Bei Softwaresystemen gibt es verschiedene Ebenen, auf denen Parallelisierung eingesetzt werden kann bzw. bereits eingesetzt wird. Grundlegend kann zwischen Parallelität auf der Prozessorebene und der Systemebene unterschieden werden [26, 15]. Auf der Prozessorebene lassen sich die drei Bereiche Pipelining (Fließbandverarbeitung), superskalare Ausführung und Vektorisierung für die Parallelisierung identifizieren.
Auf der Systemebene können je nach Prozessoranordnung und Zugriffsart auf gemeinsam benutzte Daten folgende Varianten unterschieden werden:
Bei Multinode-Systemen wird die Aufgabe über verschiedene Rechner hinweg verteilt. Jeder einzelne Knoten (in der Regel ein eigenständiger Rechner) hat seinen eigenen Speicher und Prozessor. Man spricht in diesem Zusammenhang von verteilten Anwendungen.
Bei Multiprocessor-Systemen ist die Anwendung auf verschiedene Prozessoren verteilt, die sich in der Regel alle auf demselben Rechner (Mainboard) befinden und die alle auf denselben Hauptspeicher zugreifen, wobei die Zugriffszeiten nicht einheitlich sind. Jeder Prozessor hat darüber hinaus auch noch verschiedene Cache-Levels. Solche Systeme besitzen häufig eine sogenannte NUMA-Architektur (Non-Uniform Memory Access).
Bei Multicore-Systemen befinden sich verschiedene Rechenkerne in einem Prozessor, die sich den Hauptspeicher und zum Teil auch Caches teilen. Der Zugriff auf den Hauptspeicher ist von allen Kernen gleich schnell. Man spricht in diesem Zusammenhang von einer UMA-Architektur (Uniform Memory Access).

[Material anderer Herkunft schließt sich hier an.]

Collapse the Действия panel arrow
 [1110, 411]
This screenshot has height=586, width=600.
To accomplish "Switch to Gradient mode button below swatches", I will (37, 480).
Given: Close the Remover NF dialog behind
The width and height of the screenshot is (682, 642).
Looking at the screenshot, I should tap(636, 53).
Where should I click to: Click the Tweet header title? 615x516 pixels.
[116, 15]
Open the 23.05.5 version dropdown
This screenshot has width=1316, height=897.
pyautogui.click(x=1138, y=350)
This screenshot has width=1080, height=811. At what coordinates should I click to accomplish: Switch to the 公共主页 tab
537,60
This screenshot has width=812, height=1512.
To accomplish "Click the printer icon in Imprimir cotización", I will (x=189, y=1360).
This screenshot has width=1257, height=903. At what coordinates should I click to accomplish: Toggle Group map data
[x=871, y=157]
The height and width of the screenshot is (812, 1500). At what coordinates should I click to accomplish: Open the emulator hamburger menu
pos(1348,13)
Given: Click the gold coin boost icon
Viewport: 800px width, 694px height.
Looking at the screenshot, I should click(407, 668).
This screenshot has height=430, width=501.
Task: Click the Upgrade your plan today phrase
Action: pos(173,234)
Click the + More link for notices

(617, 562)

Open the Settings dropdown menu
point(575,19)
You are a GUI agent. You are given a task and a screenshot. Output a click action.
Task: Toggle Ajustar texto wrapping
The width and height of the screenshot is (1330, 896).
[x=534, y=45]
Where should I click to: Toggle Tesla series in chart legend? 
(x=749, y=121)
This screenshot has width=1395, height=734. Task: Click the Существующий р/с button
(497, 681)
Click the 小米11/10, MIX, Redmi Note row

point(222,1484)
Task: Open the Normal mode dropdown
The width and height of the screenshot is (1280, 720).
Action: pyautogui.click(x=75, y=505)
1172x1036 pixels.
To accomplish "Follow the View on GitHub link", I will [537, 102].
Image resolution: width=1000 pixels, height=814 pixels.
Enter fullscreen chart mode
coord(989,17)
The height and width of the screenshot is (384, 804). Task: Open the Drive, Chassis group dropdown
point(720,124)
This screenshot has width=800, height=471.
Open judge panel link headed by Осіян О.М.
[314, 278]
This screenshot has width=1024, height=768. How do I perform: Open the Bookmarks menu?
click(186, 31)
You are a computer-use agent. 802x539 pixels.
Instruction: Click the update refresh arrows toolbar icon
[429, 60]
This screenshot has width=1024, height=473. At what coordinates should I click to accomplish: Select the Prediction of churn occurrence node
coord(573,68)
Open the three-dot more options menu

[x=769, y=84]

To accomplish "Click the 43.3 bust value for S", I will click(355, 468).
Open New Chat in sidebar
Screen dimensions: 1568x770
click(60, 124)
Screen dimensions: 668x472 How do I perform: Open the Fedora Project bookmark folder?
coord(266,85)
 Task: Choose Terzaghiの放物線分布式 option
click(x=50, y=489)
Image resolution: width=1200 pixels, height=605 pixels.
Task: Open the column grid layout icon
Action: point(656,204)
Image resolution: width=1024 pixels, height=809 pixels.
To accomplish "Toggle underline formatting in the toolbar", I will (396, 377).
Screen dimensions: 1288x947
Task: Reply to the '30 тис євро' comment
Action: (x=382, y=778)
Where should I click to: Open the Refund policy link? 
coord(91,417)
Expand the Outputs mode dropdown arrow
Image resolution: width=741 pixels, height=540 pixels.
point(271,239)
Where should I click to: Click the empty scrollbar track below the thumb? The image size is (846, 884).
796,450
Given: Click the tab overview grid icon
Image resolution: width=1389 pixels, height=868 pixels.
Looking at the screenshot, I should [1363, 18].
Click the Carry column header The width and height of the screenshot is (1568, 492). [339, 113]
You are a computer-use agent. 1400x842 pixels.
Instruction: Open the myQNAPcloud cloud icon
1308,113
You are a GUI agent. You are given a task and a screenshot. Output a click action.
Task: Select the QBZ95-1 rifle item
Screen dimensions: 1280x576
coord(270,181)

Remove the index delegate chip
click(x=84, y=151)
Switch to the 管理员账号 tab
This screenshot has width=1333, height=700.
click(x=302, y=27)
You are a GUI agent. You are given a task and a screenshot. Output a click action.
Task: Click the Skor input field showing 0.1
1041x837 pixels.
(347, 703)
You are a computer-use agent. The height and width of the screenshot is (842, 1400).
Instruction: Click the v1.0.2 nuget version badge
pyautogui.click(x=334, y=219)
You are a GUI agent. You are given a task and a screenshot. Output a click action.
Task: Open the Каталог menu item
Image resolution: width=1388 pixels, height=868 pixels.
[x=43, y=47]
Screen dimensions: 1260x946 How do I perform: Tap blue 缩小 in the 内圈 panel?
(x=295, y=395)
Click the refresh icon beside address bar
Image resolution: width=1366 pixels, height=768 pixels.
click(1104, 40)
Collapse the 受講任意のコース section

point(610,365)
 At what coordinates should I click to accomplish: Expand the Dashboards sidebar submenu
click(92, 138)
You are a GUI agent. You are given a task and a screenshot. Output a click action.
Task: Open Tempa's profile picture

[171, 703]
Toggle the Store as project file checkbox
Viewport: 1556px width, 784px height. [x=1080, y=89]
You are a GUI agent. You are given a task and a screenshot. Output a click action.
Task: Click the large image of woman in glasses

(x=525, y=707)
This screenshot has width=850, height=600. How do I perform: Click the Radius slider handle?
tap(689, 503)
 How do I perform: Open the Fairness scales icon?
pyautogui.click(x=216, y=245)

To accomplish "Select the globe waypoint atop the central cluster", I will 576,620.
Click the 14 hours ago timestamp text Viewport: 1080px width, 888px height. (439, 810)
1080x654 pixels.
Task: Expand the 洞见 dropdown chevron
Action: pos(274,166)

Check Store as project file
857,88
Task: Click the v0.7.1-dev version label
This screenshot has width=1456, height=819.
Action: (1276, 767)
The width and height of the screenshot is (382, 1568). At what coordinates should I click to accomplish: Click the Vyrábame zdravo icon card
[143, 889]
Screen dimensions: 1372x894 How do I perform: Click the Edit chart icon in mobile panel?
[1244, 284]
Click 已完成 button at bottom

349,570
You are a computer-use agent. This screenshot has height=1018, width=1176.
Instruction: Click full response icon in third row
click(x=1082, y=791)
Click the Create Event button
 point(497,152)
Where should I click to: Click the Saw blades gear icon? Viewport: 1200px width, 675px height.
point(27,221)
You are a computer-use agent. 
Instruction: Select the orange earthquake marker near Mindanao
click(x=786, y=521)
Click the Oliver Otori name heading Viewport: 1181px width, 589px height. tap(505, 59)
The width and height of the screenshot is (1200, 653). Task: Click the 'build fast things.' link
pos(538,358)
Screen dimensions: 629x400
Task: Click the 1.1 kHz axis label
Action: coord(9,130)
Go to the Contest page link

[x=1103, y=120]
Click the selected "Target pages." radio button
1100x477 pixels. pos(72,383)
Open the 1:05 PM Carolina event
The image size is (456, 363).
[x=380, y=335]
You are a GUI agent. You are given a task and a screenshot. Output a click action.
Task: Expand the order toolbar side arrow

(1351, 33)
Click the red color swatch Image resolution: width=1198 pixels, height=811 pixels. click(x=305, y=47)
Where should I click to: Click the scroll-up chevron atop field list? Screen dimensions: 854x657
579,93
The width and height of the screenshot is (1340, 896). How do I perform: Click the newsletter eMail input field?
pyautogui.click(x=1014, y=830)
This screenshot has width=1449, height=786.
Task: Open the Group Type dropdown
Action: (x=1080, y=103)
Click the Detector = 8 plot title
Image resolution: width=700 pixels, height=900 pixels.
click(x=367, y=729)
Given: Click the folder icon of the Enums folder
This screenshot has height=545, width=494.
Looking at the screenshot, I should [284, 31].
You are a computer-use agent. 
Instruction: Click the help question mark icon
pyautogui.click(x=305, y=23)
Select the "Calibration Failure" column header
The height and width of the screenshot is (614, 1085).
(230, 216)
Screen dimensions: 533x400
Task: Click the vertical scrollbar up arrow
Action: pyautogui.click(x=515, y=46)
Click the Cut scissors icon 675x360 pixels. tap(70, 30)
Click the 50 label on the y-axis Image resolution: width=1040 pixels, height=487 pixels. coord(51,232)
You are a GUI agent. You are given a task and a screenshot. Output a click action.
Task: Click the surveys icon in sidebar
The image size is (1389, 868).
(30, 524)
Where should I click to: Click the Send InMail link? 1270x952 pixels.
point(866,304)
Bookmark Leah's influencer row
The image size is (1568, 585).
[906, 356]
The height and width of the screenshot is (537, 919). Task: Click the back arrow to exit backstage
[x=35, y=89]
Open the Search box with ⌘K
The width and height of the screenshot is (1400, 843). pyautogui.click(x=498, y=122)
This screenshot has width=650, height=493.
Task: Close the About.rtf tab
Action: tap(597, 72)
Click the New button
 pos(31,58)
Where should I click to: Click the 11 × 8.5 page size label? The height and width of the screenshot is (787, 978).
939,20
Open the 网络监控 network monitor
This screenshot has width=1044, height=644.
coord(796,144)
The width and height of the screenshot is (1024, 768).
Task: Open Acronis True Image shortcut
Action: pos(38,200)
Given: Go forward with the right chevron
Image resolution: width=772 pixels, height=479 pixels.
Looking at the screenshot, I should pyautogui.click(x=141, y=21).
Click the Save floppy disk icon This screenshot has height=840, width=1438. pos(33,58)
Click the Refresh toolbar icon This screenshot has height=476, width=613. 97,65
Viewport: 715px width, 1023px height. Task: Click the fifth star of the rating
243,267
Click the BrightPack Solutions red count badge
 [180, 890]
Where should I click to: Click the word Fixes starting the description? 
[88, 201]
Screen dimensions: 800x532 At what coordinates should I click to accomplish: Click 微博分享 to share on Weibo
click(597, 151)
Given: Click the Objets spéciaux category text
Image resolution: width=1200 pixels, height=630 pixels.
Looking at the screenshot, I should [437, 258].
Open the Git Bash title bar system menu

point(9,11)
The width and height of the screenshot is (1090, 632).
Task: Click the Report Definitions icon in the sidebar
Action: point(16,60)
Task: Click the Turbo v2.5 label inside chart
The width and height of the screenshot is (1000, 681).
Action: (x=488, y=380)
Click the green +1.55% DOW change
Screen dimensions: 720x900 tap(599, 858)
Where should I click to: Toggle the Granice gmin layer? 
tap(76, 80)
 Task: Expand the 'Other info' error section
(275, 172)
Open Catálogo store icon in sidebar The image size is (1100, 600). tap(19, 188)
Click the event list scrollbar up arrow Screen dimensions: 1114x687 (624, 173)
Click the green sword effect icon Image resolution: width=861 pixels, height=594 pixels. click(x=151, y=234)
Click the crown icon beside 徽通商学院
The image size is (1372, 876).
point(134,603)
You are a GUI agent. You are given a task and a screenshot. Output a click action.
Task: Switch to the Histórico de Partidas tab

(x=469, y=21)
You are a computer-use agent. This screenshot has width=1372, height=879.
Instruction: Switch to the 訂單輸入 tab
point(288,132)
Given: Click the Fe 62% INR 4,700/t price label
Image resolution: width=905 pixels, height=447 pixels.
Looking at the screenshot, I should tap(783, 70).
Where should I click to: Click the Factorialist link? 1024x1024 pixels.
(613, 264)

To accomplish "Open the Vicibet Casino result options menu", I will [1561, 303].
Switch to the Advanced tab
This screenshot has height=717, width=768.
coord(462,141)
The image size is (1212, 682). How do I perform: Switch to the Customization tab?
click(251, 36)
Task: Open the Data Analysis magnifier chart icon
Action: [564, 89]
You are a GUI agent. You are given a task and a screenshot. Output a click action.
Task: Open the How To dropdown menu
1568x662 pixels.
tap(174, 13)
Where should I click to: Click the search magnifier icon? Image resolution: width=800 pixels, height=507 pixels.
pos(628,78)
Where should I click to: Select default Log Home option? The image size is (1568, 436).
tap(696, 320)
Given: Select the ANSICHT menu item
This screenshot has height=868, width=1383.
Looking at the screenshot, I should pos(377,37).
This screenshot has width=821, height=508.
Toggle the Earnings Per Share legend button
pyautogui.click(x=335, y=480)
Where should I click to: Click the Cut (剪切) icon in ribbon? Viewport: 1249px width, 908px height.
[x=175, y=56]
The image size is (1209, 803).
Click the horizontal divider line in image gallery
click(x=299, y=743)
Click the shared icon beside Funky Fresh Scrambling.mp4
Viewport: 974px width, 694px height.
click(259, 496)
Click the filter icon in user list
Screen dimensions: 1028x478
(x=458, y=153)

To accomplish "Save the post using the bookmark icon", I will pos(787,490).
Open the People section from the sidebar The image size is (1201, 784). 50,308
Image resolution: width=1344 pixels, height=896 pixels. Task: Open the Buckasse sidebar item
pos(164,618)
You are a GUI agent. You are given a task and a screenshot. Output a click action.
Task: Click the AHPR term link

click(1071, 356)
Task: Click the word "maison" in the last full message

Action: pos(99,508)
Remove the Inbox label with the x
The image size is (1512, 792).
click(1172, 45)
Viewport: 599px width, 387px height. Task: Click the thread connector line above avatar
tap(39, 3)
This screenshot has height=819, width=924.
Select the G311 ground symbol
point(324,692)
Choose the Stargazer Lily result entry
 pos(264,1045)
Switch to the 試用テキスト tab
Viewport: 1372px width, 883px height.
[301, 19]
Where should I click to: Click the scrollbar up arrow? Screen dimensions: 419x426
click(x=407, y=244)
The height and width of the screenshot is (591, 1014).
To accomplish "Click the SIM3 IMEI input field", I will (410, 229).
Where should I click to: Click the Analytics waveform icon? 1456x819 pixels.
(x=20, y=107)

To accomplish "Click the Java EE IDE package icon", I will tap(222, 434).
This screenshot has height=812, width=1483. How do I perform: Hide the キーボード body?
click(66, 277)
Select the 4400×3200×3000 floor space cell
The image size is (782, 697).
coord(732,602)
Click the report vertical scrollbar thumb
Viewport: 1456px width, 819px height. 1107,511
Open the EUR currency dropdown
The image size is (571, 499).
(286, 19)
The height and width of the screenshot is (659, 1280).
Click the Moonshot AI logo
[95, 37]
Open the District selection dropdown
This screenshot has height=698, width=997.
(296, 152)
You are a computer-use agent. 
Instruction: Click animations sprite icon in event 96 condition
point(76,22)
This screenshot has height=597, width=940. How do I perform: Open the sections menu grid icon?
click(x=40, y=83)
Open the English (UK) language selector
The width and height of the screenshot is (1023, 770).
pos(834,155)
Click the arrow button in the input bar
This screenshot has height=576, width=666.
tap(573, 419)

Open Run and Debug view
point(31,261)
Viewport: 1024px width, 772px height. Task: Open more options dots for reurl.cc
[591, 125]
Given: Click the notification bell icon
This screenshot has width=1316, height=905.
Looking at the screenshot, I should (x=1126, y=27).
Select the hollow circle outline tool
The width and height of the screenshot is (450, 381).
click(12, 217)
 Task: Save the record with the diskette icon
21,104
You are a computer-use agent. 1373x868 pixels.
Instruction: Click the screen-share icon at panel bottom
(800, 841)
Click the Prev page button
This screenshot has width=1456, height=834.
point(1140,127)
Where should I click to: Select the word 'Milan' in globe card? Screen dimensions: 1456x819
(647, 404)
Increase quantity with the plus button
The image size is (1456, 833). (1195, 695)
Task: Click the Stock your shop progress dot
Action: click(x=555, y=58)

Neben den hier aufgeführten allgemeinen Unterscheidungsmerkmalen gibt es noch weitere, herstellerspezifische Erweiterungsebenen. Genannt sei hier z. B. das von Intel eingeführte Hyper-Threading. Dabei werden Lücken in der Fließbandverarbeitung mit Befehlen von anderen Prozessen möglichst aufgefüllt.
Hinweis
In dem vorliegenden Buch werden wir uns ausschließlich mit den Konzepten und Programmiermodellen für Multicore- bzw. Multiprocessor-Systeme mit Zugriff auf einen gemeinsam benutzten Hauptspeicher befassen, wobei wir auf die Besonderheiten der NUMA-Architektur nicht eingehen. Bei Java hat man außer der Verwendung der beiden VM-Flags -XX:+UseNUMA und -XX:+UseParallelGC kaum Einfluss auf das Speichermanagement.
Zwei oder mehrere Aktivitäten (Tasks) heißen nebenläufig, wenn sie zeitgleich bearbeitet werden können. Dabei ist es unwichtig, ob zuerst der eine und dann der andere ausgeführt wird, ob sie in umgekehrter Reihenfolge oder gleichzeitig erledigt werden. Sie haben keine kausale Abhängigkeit, d.h., das Ergebnis einer Aktivität hat keine Wirkung auf das Ergebnis einer anderen und umgekehrt. Das Abstraktionskonzept für Nebenläufigkeit ist bei Java der Thread, der einem eigenständigen Kontrollfluss entspricht.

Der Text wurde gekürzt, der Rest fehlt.